▸ YOUR TASKS
a. In the ringgit roundup, which three firms highlighted the currency's undervaluation in the past week?
b. Pick up the ringgit roundup after its last line and keep writing.

▸ TEXT SECTION
:::

Ringgit Outlook More Upbeat on Undervaluation, Economy: Roundup
(Bloomberg) -- Analysts are more positive on the ringgit as steadier oil prices, the currency’s undervaluation and an improved outlook for the Malaysian economy boost prospects for one Asia’s worst performers in the past year. The currency rallied to a 10-month high last week after the dollar slumped on increasing doubts over further Federal Reserve interest rate increases this year and amid worsening tensions with North Korea. Malayan Banking Bhd, Standard Chartered Plc and Scotiabank were among those which had highlighted the ringgit’s undervaluation in the past week and forecast further gains in the currency for the rest of the year. The trend for the ringgit remains positive despite its decline Monday due to a rebound in the dollar, said Trinh Nguyen, senior economist for emerging Asia at Natixis SA in Hong Kong. The Malaysian currency fell 0.1% to 4.1993 per dollar as of 10:41am local time after touching 4.1825 Friday, the strongest since November 2016. Following are views from analysts:
- Hong Leong Investment Bank (Sia Ket Ee and Felicia Ling, analysts in Kuala Lumpur)

:::

▸ INFORMATION SUPPLIED
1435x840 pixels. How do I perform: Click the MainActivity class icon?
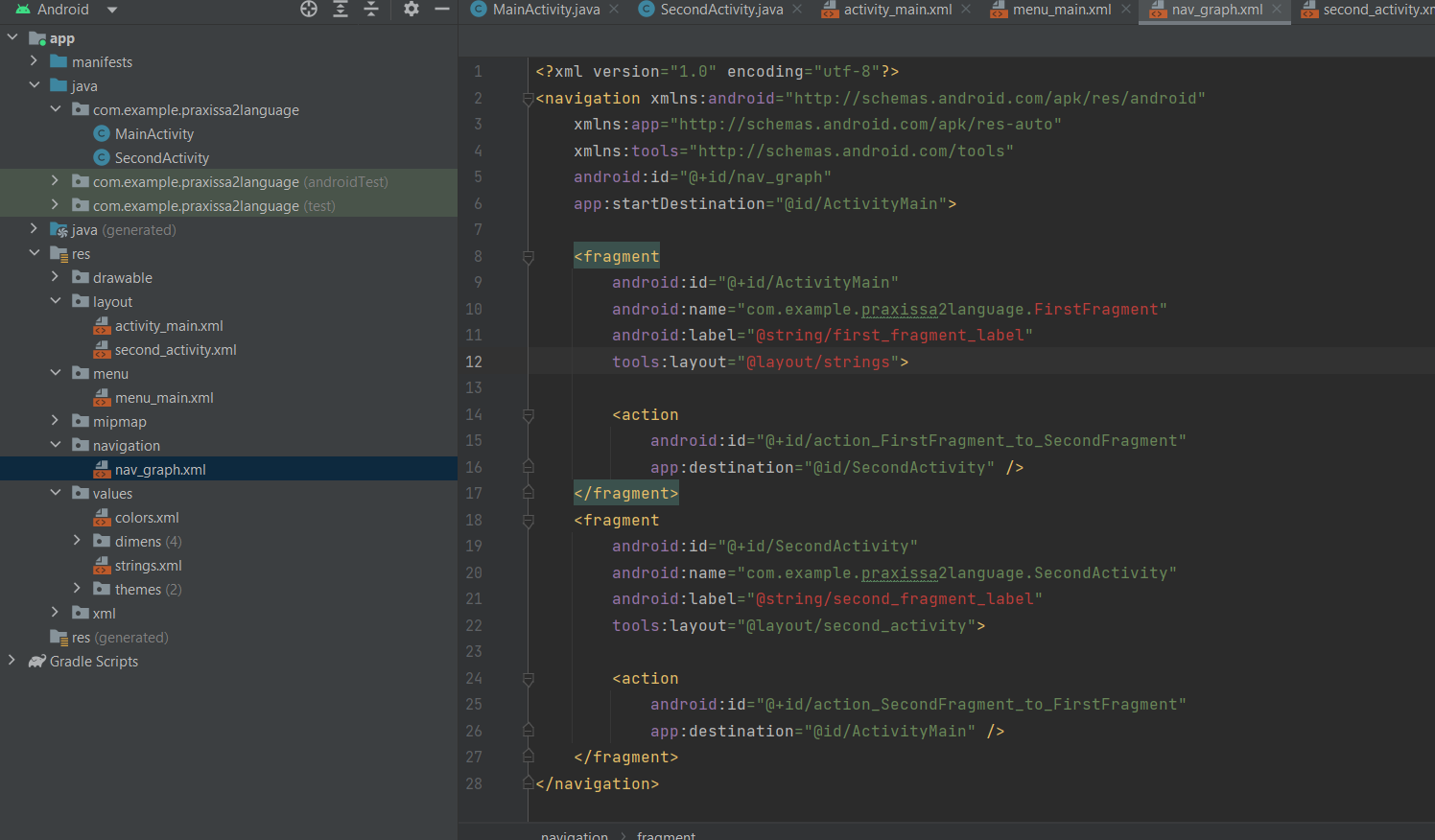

:::

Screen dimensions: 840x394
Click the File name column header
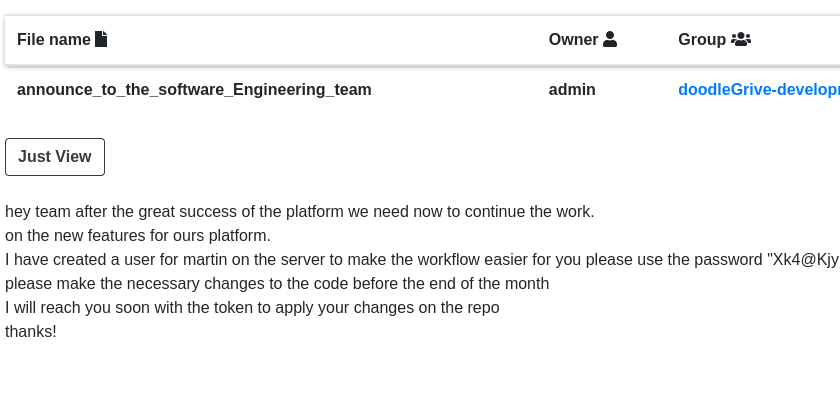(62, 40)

:::

▸ TASK-BY-TASK OUTPUTS
a. Malayan Banking Bhd, Standard Chartered Plc and Scotiabank.

b.
- Raises forecast for MYR to 4.10-4.25 per USD for rest of the year from previous target of 4.30-4.40
- Expects MYR to rise further toward 3.90-4.10 in 2018
- Turning mildly positive on MYR amid weaker USD, firmer oil prices, lower foreign holdings of maturing Malaysian debt and higher export proceeds conversion
- Downside risks to forecast are hawkish Fed and geopolitical tensions from North Korea that culminate in an outbreak of war
- Malayan Banking (analysts led by Saktiandi Supaat in Singapore)
- Ringgit is fundamentally undervalued by about 11%
- Fair value for USD/MYR is seen at 3.80
- Stability is gradually returning to MYR as political and contingent liability risks subside, fiscal consolidation gains traction and oil prices continue to stabilize
- Scotiabank (strategist Qi Gao in Singapore)
- Despite its gains late last week, MYR remains undervalued whether in terms of nominal effective exchange rate or real effective exchange rate
- Expects USD/MYR to head for 4.00 in the coming months
- United Overseas Bank (FX strategist Peter Chia in Singapore)
- MYR’s rally is a replay of its gains in late April when what started as a technical breakout was later fueled by fundamentals
- Stronger- than-expected exports in July are likely to translate into more conversions into MYR by exporters
- Standard Chartered (strategist Divya Devesh in Singapore)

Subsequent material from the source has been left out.